• [Stored items]:

╭──

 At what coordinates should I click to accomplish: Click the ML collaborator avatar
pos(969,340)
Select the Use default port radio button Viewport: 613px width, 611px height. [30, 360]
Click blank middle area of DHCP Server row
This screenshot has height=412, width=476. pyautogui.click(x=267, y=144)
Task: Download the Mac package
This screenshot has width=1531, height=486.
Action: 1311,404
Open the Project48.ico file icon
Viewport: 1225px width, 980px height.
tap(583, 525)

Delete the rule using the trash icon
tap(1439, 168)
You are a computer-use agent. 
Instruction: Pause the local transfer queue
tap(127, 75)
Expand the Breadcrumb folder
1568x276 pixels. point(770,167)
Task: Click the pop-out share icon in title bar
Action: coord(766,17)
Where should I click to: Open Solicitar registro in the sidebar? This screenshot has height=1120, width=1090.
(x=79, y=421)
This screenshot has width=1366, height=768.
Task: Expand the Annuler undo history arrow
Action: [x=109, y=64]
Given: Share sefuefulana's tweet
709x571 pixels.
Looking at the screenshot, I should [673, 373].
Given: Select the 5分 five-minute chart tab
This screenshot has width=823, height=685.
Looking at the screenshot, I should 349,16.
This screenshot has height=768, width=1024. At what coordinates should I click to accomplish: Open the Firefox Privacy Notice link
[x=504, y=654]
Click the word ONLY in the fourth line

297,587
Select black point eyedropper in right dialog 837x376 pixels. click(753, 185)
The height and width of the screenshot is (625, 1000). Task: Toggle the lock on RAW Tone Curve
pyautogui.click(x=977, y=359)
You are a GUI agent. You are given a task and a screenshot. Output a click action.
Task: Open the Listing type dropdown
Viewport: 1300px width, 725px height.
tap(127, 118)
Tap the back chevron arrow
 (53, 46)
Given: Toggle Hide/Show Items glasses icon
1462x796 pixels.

╰──

• [What needs to be done]:
An exact, complete copy of the lines above from the one with "709x571 pixels." through the one with "Select black point" is the whole answer.

• [Solution to this exercise]:
709x571 pixels.
Looking at the screenshot, I should [673, 373].
Given: Select the 5分 five-minute chart tab
This screenshot has width=823, height=685.
Looking at the screenshot, I should 349,16.
This screenshot has height=768, width=1024. At what coordinates should I click to accomplish: Open the Firefox Privacy Notice link
[x=504, y=654]
Click the word ONLY in the fourth line

297,587
Select black point eyedropper in right dialog 837x376 pixels. click(753, 185)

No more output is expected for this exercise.